Als nächtes musste ein H-Alpha Objekt herhalten. Lange Brennweiten + Schmalbandfilter sind mit der Astrotrac ein Grauen. Das Finden des Objekts, das Fokussieren, das Wiederaufsetzen nach Ablauf der 2h Spindellaufzeit---fast alles ist nun extrem vereinfacht. Endlich sind dank Guiding auch längere Belichtungszeiten möglich, also gleich einmal 20minütige Einzelbelichtungen ausprobiert.
Leider gab es nur noch Eiersterne, was aber weder dem MGEN noch der Montierung angelastet werden kann, denn das Sternenprofil der Aufnahme deckt sich nicht mit dem MGEN-Protokoll. Als Fehlerursache käme entweder der Helical Fokussierer des Suchers in Frage oder aber auch die recht schmale Stativschelle des Objektivs und eine Bewegung desselben. Endgültig bin ich noch nicht dahintergekommen, wo genau das Problem sitzt, aber mit einem Teleskop werde ich mir Off-Axis-Guiding als Lösungsoption offenhalten. Da ich aber schon vieles über den unfixierbaren Helical Auszug als Fehlerursache im Zusammenspiel mit MGEN Guiding gelesen habe, ärgert es ich mich ungemein, dass genau diese Sucher als "besonders geeignet für Autoguiding" in den Shops angeboten werden. Da sollte eher ein Warnhinweis dranstehen, dass genau diese Modelle "sich wegen fehlenden Klemmschrauben des Fokusrings nicht besonders für Autoguiding eignen"!
Eiersterne können aber auch mit Dekonvolution wieder in guten Grenzen "enteiert" werden, also hier wieder ein Resultat (Adlernebel in H-Alpha):
Übergangsweise bleibe ich nun bei 10minütigen Einzelbelichtungen. Den Fokussierer habe ich mit Klebeband fixiert, aber selbst dann ist noch eine leichte Abweichung zwischen dem MGEN Protokoll und den Aufnahmen sichtbar. Im gestackten Endergebnis ist aber nun alles OK.

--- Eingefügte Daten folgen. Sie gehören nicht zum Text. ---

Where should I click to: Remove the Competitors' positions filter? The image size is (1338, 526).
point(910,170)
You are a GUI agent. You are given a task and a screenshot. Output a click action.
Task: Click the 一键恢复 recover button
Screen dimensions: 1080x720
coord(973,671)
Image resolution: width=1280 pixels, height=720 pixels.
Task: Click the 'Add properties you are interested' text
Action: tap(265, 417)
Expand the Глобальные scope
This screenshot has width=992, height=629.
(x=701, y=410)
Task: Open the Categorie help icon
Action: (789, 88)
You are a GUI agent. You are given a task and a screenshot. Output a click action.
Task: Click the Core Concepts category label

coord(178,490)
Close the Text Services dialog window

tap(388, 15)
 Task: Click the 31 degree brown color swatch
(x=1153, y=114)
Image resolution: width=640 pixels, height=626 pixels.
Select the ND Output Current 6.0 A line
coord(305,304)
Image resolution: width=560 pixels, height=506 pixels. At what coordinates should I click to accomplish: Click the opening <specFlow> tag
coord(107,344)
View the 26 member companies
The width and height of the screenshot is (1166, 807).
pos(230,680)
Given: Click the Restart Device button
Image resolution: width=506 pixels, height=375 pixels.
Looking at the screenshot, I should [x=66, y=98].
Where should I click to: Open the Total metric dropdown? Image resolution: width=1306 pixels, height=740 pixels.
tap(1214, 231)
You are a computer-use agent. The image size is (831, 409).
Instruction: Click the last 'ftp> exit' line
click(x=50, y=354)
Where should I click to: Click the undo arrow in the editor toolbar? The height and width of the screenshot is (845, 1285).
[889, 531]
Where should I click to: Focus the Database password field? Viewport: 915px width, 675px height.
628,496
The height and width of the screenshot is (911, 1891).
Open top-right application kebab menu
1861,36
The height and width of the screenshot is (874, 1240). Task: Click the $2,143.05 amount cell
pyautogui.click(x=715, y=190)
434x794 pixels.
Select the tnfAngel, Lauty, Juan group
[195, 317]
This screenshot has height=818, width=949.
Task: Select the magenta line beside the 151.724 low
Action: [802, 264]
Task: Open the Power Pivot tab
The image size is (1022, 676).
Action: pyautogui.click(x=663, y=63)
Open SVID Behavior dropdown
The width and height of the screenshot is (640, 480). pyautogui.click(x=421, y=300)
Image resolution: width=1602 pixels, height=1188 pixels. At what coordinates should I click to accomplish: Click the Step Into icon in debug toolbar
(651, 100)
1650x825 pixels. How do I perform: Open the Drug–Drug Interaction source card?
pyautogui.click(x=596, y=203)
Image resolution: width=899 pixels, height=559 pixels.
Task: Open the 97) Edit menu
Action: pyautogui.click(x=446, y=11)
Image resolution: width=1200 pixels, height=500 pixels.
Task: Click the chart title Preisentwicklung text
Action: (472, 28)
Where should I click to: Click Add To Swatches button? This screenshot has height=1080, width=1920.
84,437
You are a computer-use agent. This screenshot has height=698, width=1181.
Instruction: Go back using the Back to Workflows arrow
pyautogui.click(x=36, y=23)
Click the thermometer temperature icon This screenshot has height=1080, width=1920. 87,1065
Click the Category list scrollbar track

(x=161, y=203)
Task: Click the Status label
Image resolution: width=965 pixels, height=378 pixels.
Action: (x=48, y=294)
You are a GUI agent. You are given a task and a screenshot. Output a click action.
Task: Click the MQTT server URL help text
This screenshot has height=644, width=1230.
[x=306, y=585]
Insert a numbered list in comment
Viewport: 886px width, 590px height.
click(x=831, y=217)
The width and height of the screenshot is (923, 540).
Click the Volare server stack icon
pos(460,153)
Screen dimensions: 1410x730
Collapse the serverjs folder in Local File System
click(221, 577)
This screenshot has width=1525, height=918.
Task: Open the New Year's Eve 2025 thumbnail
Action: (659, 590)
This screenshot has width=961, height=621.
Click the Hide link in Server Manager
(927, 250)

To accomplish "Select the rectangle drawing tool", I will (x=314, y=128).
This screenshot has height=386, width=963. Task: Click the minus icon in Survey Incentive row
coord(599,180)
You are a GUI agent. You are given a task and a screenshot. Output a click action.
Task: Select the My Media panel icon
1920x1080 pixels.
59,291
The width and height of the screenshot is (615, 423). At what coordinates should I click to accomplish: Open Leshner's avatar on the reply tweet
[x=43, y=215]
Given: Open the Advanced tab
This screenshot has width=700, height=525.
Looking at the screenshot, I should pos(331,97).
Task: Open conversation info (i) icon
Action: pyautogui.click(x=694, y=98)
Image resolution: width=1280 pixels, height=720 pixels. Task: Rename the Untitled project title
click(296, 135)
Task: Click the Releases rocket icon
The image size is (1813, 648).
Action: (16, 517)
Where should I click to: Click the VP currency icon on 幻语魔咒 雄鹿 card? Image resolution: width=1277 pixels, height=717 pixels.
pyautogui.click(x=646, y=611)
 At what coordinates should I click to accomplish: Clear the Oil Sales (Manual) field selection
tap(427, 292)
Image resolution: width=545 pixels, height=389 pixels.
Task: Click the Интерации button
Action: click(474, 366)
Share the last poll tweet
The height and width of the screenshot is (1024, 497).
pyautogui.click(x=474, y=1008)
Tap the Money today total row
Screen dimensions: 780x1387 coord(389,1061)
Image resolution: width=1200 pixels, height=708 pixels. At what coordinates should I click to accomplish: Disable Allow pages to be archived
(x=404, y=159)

Schmalband macht nun wieder richtig Spass. Einen hellen Stern mit GOTO anfahren, fokussieren, dann automatisch zum Objekt, Testaufnahmen Feinausrichtung über die Handsteuerung --- das ist im Vergleich zur Astrotrac wie Astrofotografie mit Autopilot!
Edit 08.10.2012: Gestern war nochmals gutes Wetter und ich konnte über 4h an OIII für NGC 6888 nachlegen. Nun fehlt mir noch SII für eine Hubble-Palette. Quick- and Dirty-Zwischenresultat und starker Crop auf den Sichelnebel:
Was ist nun mein vorläufiges Fazit der Avalon Linear Montierung (und dem MGEN Autoguider)?
Mit dem MGEN bin ich hochzufrieden, das Produkt ist durchdacht und praxisgerecht. Den Helical Sucher werde ich entweder mit Klemmschrauben versehen (lassen) oder auf OAG umstellen. Die Avalon Linear Montierung kann ich erst richtig bewerten, wenn ich denn einmal richtig Gewicht draufhatte. Mit dem leichten Fotozeugs kommt die gut klar. Das Guiding erfolgt wie empfohlen bei 0,125x Geschwindigkeit und sanften MGEN-Einstellungen. Die Verwendung der Skyscan Steuerung wird diesem Produkt nicht gerecht, da hätte ich mehr erwartet. Alles in allem läuft es aber höchst zufriedenstellend und stellt eine gewaltige Vereinfachung im Vergleich zur Astrotrac dar!